LOS ANGELES, California (CNN) -- Brandon Boyd blends into his Venice, California, neighborhood like any other resident.
Brandon Boyd, front man for Incubus, is going on the road with the band in July.
He surfs. Shuns Starbucks in favor of the local smoothie shop. Walks his French bulldog, Bruce.
Oh, he also paints and makes music with his multiplatinum rock band, Incubus.
The quintet hits the road on a North American summer tour in July, and just released a greatest hits collection called "Monuments and Melodies." The packaging features artwork by Boyd, who held his first solo art exhibit at Mr. Musichead Rock Art Gallery in Los Angeles last fall.
The showroom is on the Sunset Strip, a stone's throw from the clubs that were host to Incubus' first gigs. The most spectacular paintings are large, fantasy-inspired pieces drenched in burgundy or aqua.
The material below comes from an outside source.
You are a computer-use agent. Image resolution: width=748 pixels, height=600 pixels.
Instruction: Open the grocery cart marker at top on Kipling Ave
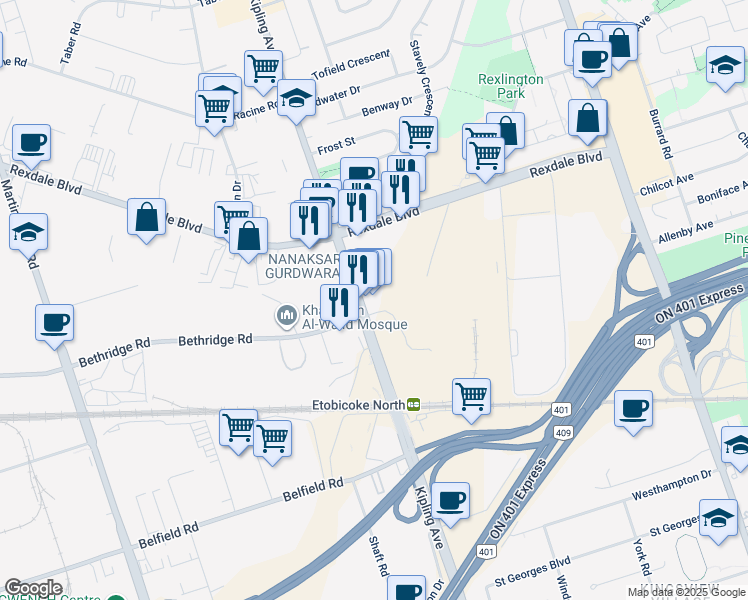point(263,70)
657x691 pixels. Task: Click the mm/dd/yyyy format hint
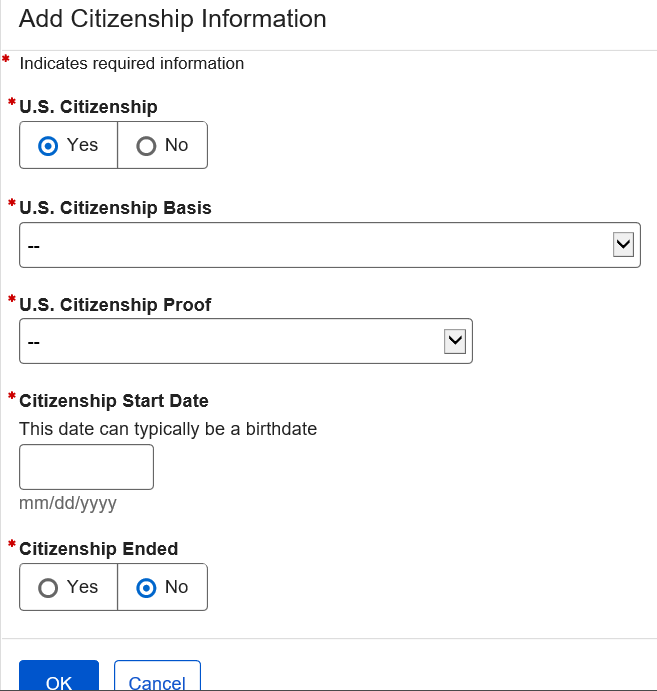pyautogui.click(x=68, y=503)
Usually, the artwork springs to life in a corner of the singer's kitchen, where an easel permanently resides. It's a zen-like space, with high ceilings, glossy concrete floors and warm, burnished wood. But instead of the requisite Buddha statue, there's a rubber rabbit's head for inspiration. The muse seems ironic and appropriate, especially since Boyd swears his home was a brothel back in the 1900s.
CNN talked to Boyd about collaboration, the fulfillment of art and finding the perfect wave. The following is an edited version of the interview.
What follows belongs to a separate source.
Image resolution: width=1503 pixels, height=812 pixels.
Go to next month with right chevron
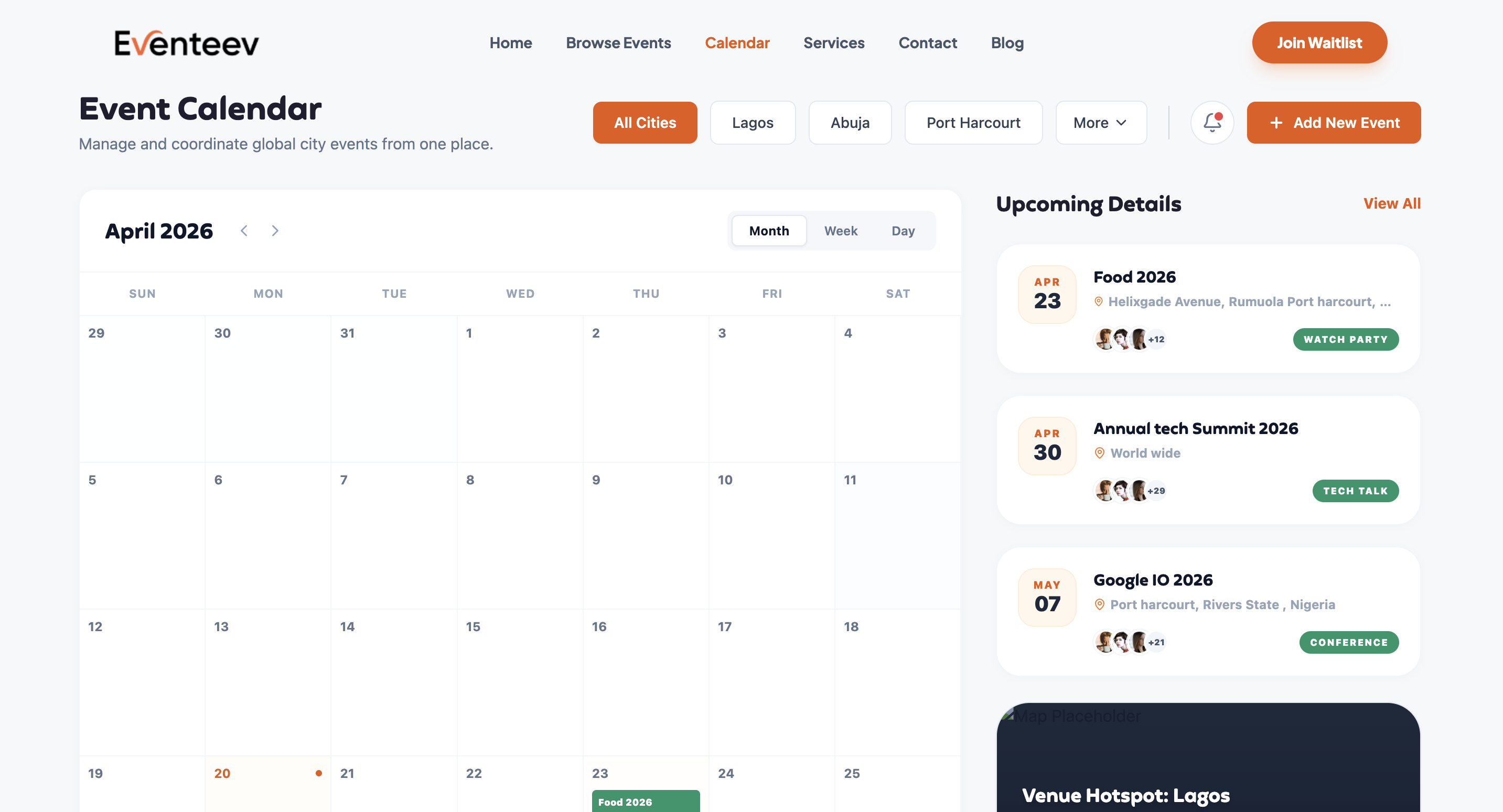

CNN: Isn't it ironic that you had your first solo art show before your first solo album?
Brandon Boyd: I've actually thought very little about solo work up until just very recently. Most of it is because in my band, Incubus, it is very much a collaborative effort. I do what I do in the band, and everyone plays their respective parts, but in the end, we are sort of a democratic process. We meet in the middle for a lot of the songs, and I think that's why we sound the way we do -- because it's sort of five minds meeting in the middle.
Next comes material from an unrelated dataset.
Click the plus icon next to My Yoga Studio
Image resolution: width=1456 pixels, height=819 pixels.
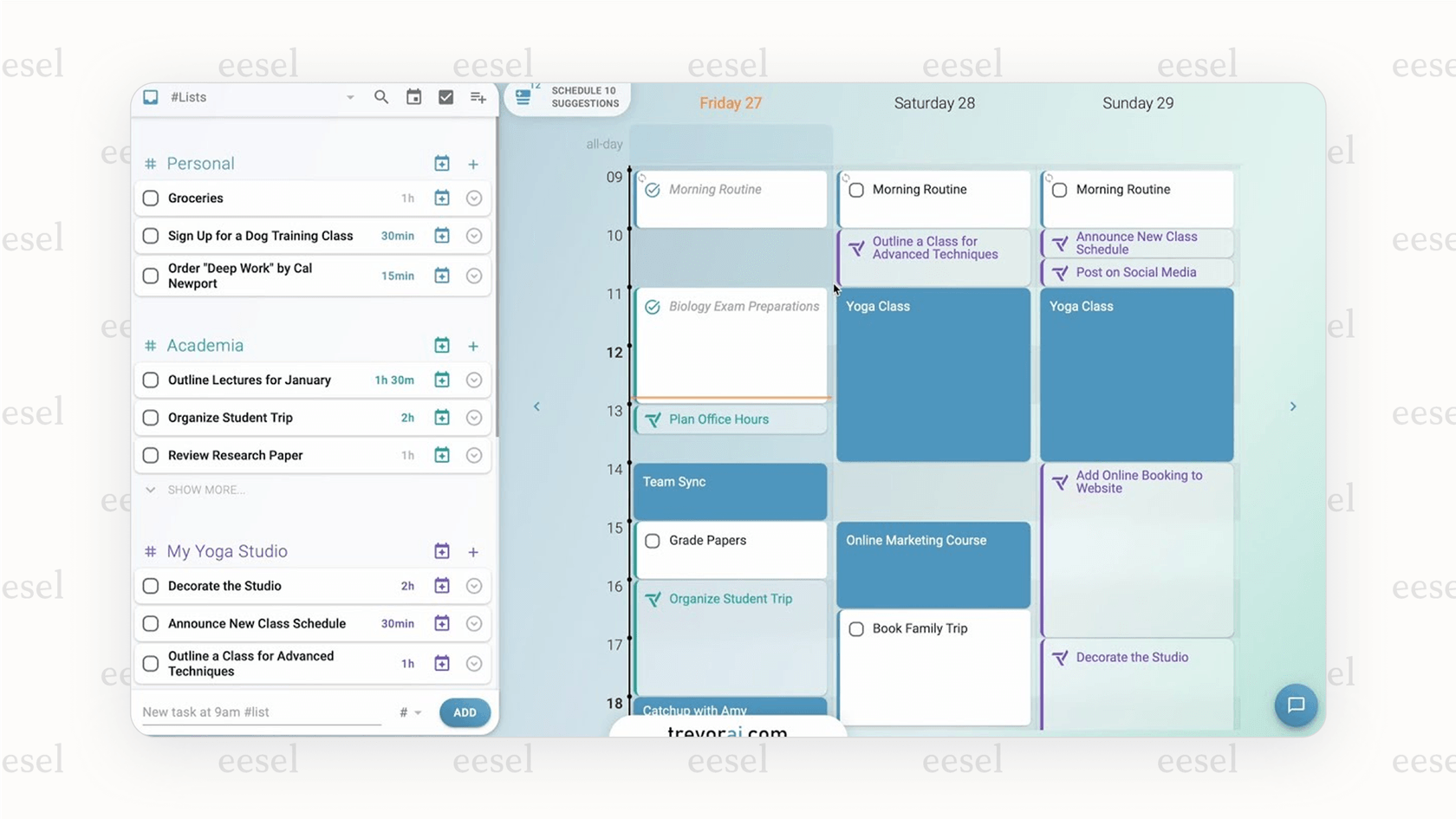point(473,551)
With my art thing, it's completely self-indulgent. Watch the singer discuss his art »
CNN: So what does art fulfill in you that you don't get out of music?
Boyd: To me, it's like the difference between a pen and a paintbrush. Music draws from almost the identical place as art does, which really is that intangible -- it's like you're pulling from the ether. I don't know where it comes from. Nobody really does. It sort of arrives when it wants to. ...
I've been painting and drawing and taking pictures as long as I've been writing music -- and I've actually been drawing longer than I've been writing music. I didn't go around looking for it. It kind of found me.
CNN: Your parents always encouraged you to explore your artistic side.
Boyd: My parents are wonderful, and I'm really lucky -- but my mom has always been almost exclusively a right-brained person. She goes completely on her feelings of things, on her intuition, and so she instilled that in my brothers and I. And she also instilled in us from a very young age the importance of visualization -- visualization as a tool towards manifestation in your life.
And so, from a very young age, if I didn't feel well, she's like, "Well, draw what's happening and draw a solution." If I had a stomach ache, I would draw a picture of my stomach, and I would draw what I thought the bad germs looked like -- and, you know, they had little robber masks on and stuff. And then I would draw a good germ, and of course it had a cape, and some tights, and he had a washcloth in his hands, and he could fly around and clean up the bad germs. And for some reason, I would always feel better afterwards.
CNN: Did you ever visualize and draw what you wanted to achieve in terms of your music career, too?
Boyd: Sometimes, yeah. But the guys in the band -- we kind of grew up together, and when they were like, "We want to play music, let's start a band. You should be the singer," I was like, "OK." I'd never written anything before, I had never even really sang, but they knew that I knew how to draw, so it seemed logical that maybe I could write lyrics or carry a tune.
So I always just sort of visualize lines, I would visualize a melody, and then sound it out to them, and they would help me sort of guide it through the instruments. And eventually, I got good enough at it that I was able to do it completely on my own.
CNN: When you finish a painting, is it very much like finishing a song or finishing an album?
Boyd: Yeah, there is definitely a sense of accomplishment. Very rarely is there any confusion as to when a painting or a song is finished. You just know when it's done. Someone wise once said when they were asked the question, "How do you know when you're done with a painting?" And they said, "How do you know when you're done making love?" I always thought that was a great analogy.
CNN: Did you ever think, "I need a fall-back job, like being an accountant, or a lawyer, or someone who works for IBM?"
Boyd: I feel very blessed, but no. I knew from a very young age that these were the things that I was supposed to do, and I actually made some very adult decisions when I was a teenager based on the knowledge that this is what I was going to do. There was really no question about it.
CNN: What else do you want to do?
Boyd: Painting and art are obviously in my focus, but I dream about getting a really big tube at the Bonsai Pipeline sometime in the near future.